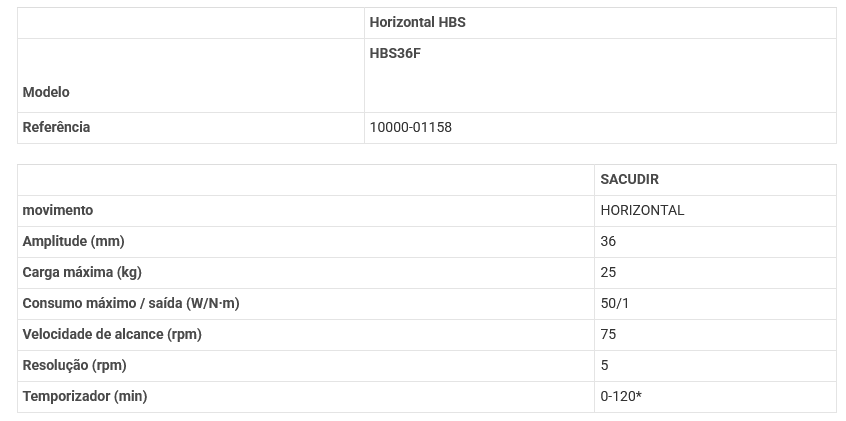Select the 50/1 consumption value
This screenshot has height=421, width=846.
pyautogui.click(x=615, y=303)
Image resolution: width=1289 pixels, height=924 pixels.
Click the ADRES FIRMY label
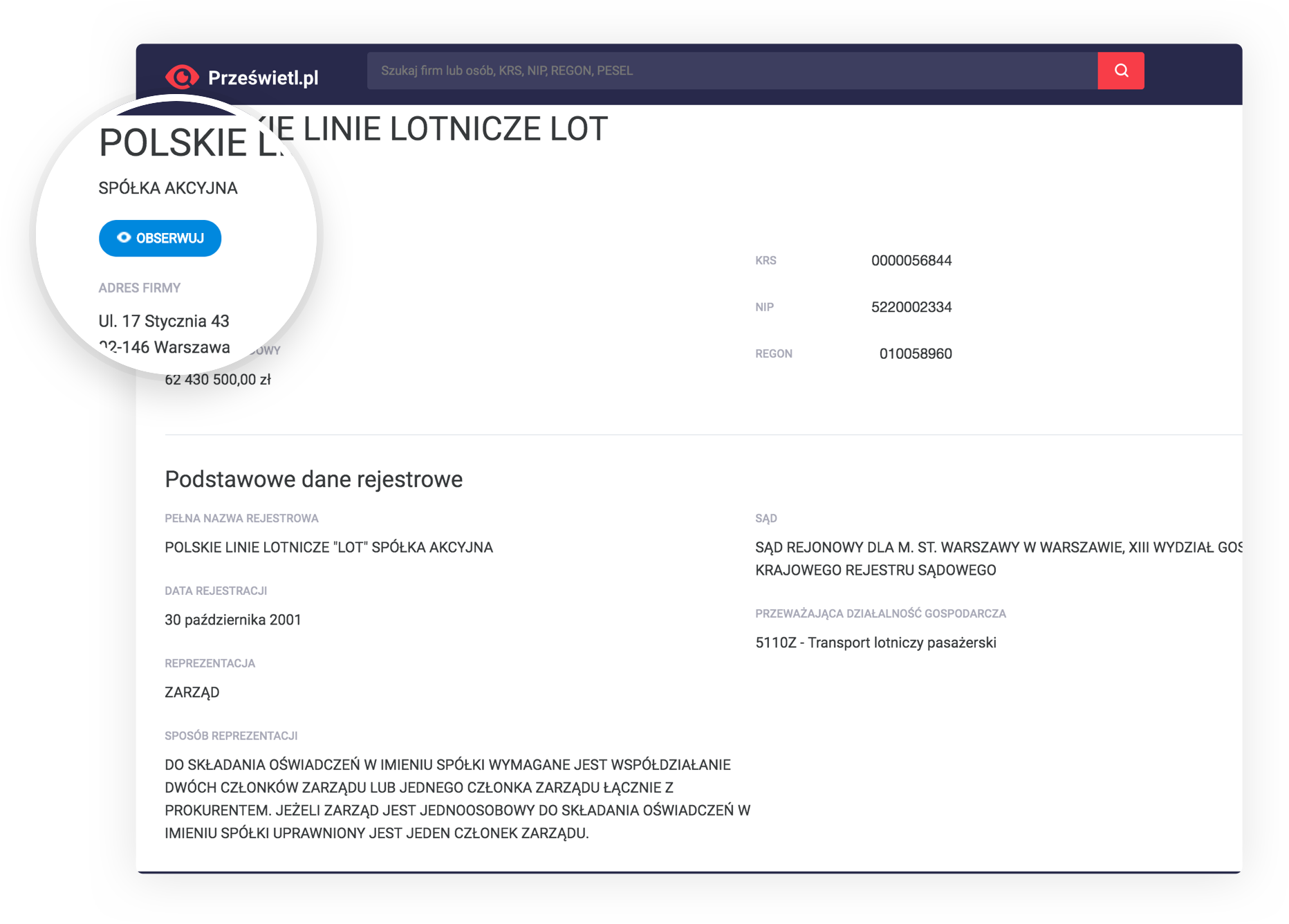(139, 288)
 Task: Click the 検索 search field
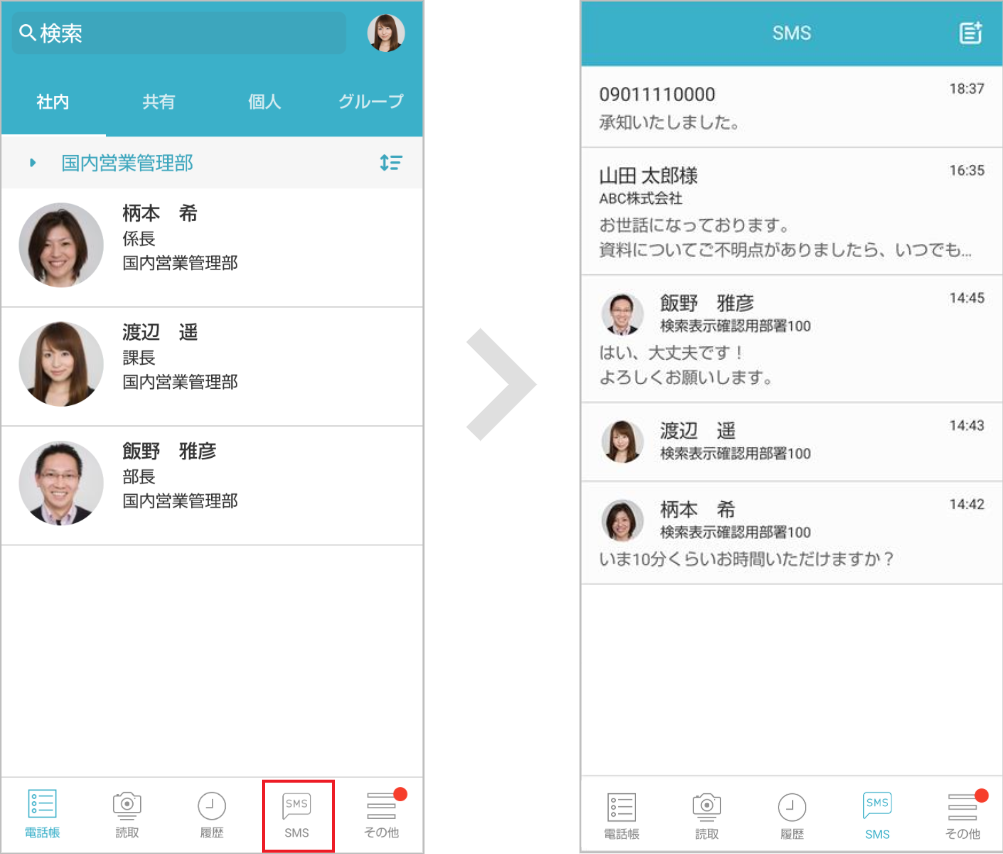[178, 33]
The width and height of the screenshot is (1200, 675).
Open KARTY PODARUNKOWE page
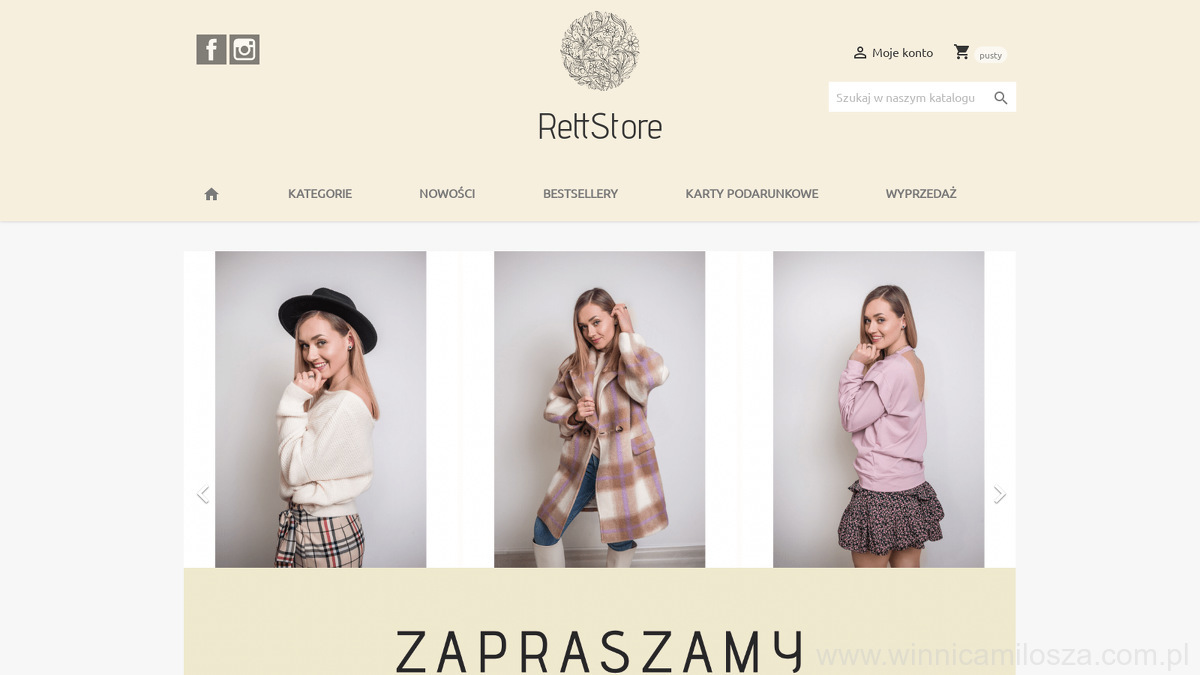tap(752, 194)
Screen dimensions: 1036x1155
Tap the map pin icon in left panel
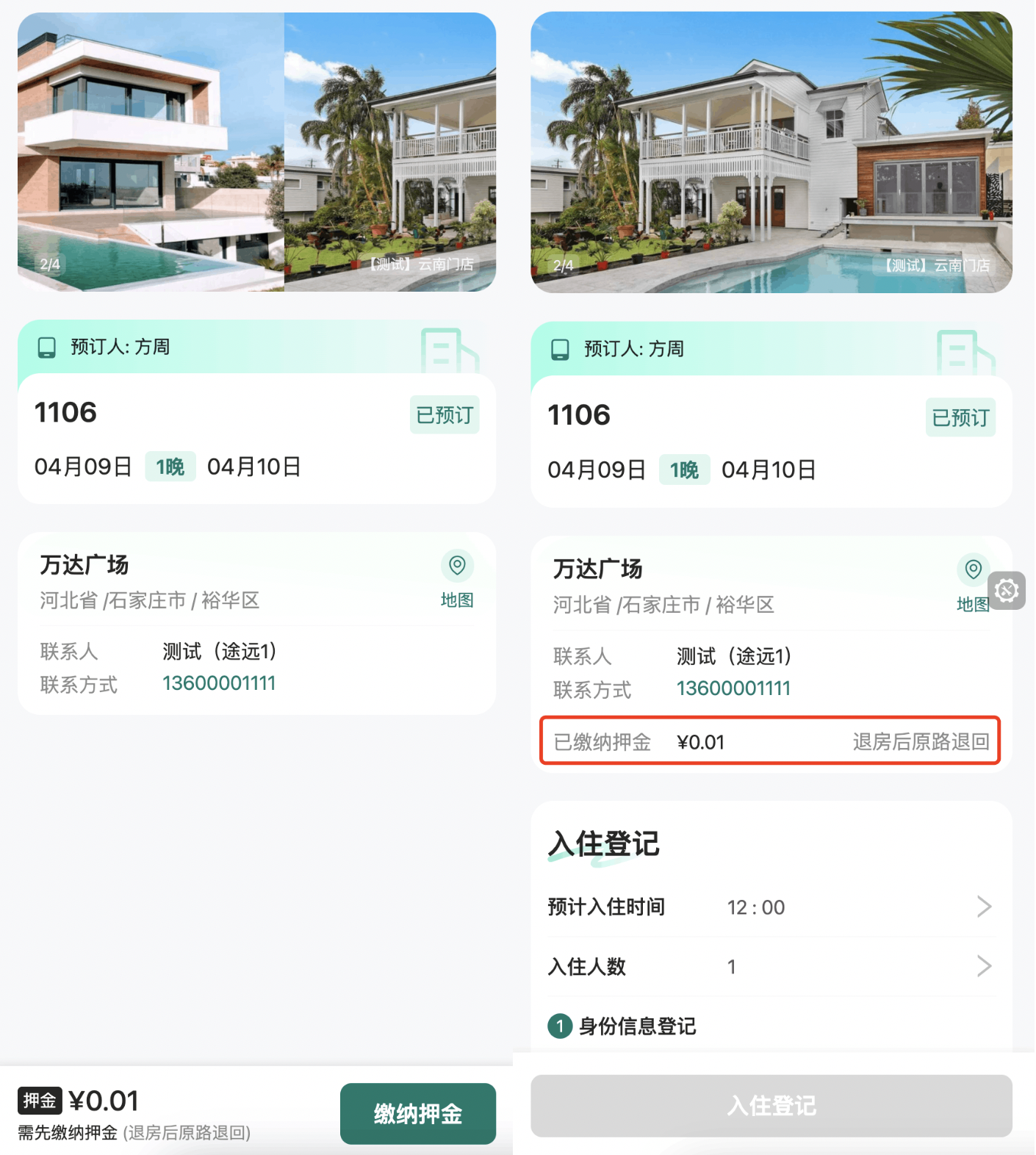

::::::::::

▶ Your assignment
Transcribe exactly the lines above, running from the one that contains "Task: Click the 検索 search field" through the final line of the listing, and skip every picture.

▶ Output
 Task: Click the 検索 search field
[178, 33]
The width and height of the screenshot is (1200, 675).
Open KARTY PODARUNKOWE page
tap(752, 194)
Screen dimensions: 1036x1155
Tap the map pin icon in left panel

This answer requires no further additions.